─── Extracted records

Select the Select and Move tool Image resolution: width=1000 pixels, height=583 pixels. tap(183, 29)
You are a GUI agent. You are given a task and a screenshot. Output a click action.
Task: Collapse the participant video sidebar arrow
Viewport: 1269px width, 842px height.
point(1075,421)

──────
─── Extracted records

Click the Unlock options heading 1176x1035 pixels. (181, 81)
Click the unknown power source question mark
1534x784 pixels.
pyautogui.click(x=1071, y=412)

──────

_What is being asked_:
Copy out the items from the line with "Select the Select" to the line with "point(1075,421)", both ends included and requests kept, and shift every coordinate in the answers by -93. Leave out all other lines.

_Full answer_:
Select the Select and Move tool Image resolution: width=1000 pixels, height=583 pixels. tap(90, -64)
You are a GUI agent. You are given a task and a screenshot. Output a click action.
Task: Collapse the participant video sidebar arrow
Viewport: 1269px width, 842px height.
point(982,328)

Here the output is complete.